石破首相「爆誕」でいきなり「円高・株安」の大ピンチ…!そのウラで新総裁が明かしていた「衝撃の本音」
ハードランディングも辞さない
筆者は今年5月に開かれた日本政治法律学会の研究大会で、石破氏の講演に対する「討論者」として登壇した。まだ総裁・総理になる可能性を石破氏本人も感じていなかっただろう段階だけに、その際のやり取りは本音が見えると思う。 私から「進んでいる円安にどう対処すべきだと思うか」と聞いたところ、石破氏は「要因は日米金利差なので、日本は金利を引き上げていくべきだ」という趣旨の発言をした。そこで「ここで金利を上げるといわゆるゾンビ企業などが経営破綻し地方銀行が危機に立つなど大きな痛みが出るのではないか」と質した。 これに対して石破氏の答えは、本来淘汰されるべきものが超低金利で生き残っているのだから仕方がない、という反応だった。日本経済の復活のためにはハードランディングも辞さない、という姿勢だと感じた。 実際に首相になって石破氏がどんな政策スタンスを取るかはわからないが、為替市場で大きく円高に動いたのは、石破氏が「利上げ容認派」であることを見越した反応だった。 為替が円高に振れると株価は大きく下がるのが昨今のパターンだ。岸田内閣が「円安容認」とも言える政策を打ち続けた結果、円の価値が劣化し、その分円建ての資産価格が上がるという状況が続いてきた。株式市場の参加者の多くが外国人投資家であることも要因だ。 この「円安・株高」政策を転換した場合、石破首相は当面、「円高・株安」に見舞われることになるだろう。総裁選の最中に「金融所得課税の強化」や「法人税増税」などに言及したことも、目先の株式市場にはマイナスに働く。 岸田首相は、物価高対策として、ガソリンや電力・ガス、小麦粉などに補助金を投入したが、これが財政悪化につながるとの見方から円安に拍車をかけるという悪循環に陥っていた。 石破首相が、経済力を高める抜本的な対策を取ろうとすれば、円高には進むものの、改革の痛みとしての株安が襲うことになるに違いない。
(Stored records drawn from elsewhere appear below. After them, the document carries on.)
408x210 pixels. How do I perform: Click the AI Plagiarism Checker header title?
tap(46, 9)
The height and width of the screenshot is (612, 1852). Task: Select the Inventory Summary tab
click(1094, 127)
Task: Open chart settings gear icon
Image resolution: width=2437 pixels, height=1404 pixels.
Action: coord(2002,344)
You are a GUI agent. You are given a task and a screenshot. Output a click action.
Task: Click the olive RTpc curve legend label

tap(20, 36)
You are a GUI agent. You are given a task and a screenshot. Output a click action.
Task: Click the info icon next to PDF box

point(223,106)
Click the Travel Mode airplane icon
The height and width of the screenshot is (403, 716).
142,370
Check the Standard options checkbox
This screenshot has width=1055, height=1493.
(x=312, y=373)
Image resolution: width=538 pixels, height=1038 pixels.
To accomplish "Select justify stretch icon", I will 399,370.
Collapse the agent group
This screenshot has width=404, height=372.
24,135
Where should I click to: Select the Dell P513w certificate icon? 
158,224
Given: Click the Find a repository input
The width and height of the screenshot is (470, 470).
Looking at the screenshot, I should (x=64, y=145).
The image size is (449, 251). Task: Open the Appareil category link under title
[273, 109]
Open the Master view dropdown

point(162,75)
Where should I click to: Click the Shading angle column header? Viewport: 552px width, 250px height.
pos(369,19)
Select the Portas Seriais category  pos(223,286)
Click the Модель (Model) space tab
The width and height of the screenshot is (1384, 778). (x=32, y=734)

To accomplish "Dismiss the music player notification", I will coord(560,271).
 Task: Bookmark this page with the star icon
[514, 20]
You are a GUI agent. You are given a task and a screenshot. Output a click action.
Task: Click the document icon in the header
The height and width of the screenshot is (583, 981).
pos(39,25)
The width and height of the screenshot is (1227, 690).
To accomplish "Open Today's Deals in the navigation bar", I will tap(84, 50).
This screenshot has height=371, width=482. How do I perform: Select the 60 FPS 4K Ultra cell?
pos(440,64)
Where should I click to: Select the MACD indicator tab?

岸田首相も就任直後には「金融所得課税の強化」を掲げたが、株価の大幅な下落に見舞われ、方針を撤回している。 石破首相が「円高・株安」という目先の「痛み」に耐え、超低金利時代の負の遺産を整理し、日本企業の収益性を高めることで日本の経済力を高めていくことができるかどうか。本来の「円高・株高」に戻すには、世界の投資家に向かって「日本が変わる」ことを示す日本経済のグランドデザインを首相自身が示す必要がある。